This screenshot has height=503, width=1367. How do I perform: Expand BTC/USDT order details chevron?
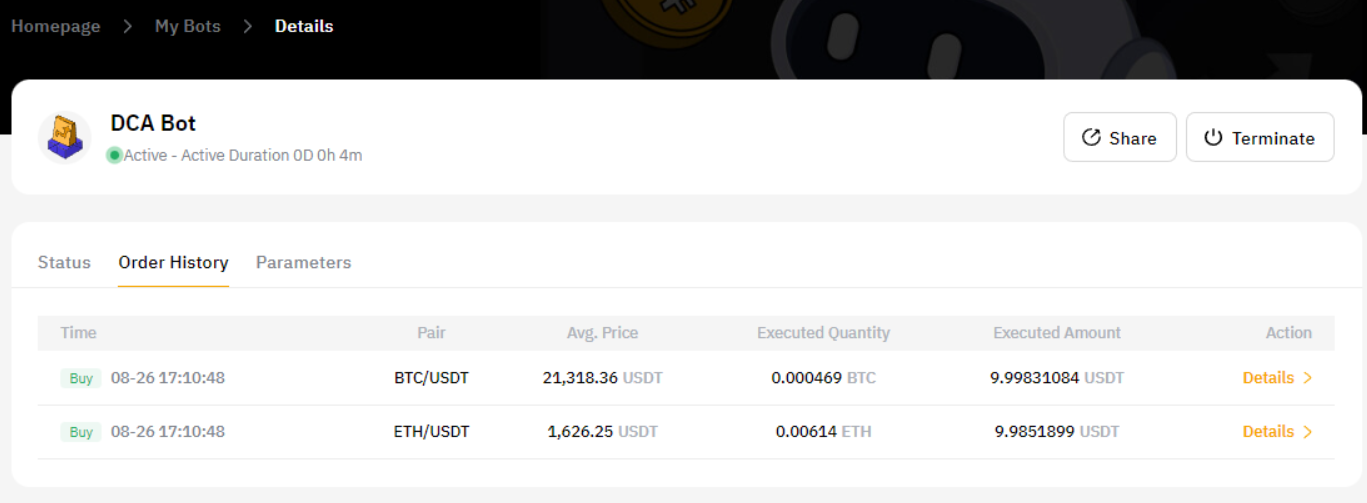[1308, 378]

--

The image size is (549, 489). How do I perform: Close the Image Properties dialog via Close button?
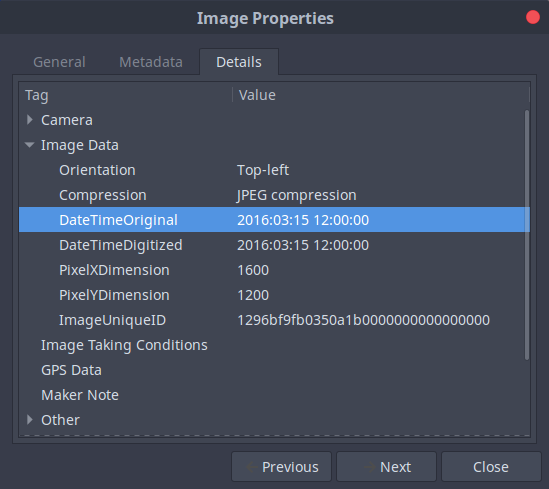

...

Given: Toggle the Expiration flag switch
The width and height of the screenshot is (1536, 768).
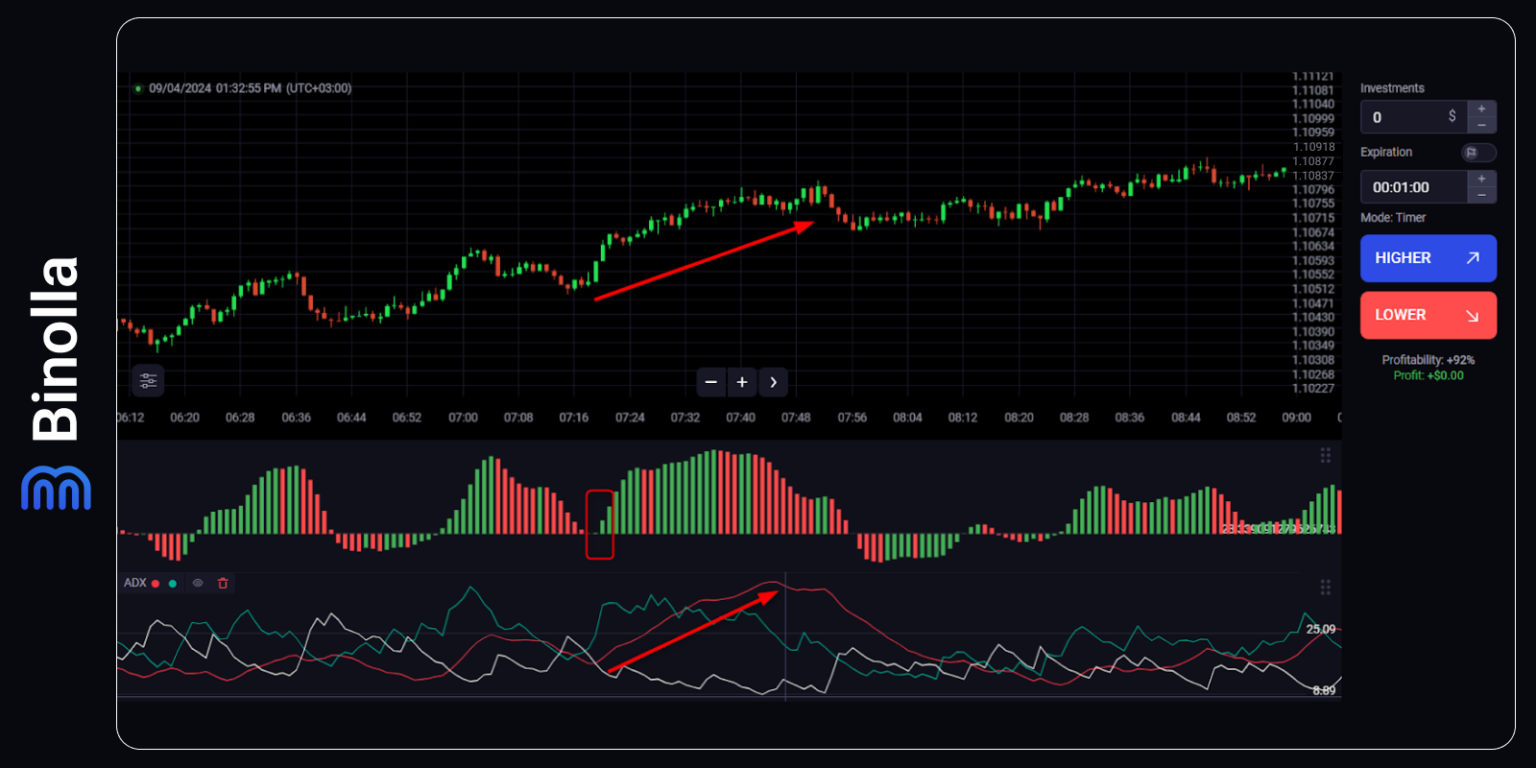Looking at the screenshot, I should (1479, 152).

— Task requirements —
Update the lines from the line containing "This screenshot has" through the line containing "[1308, 378]", both included, by replacing "chevron" with "arrow" and leaving everything else unchanged. Omit the pictures from your answer.

— Solution for this task —
This screenshot has height=503, width=1367. How do I perform: Expand BTC/USDT order details arrow?
[1308, 378]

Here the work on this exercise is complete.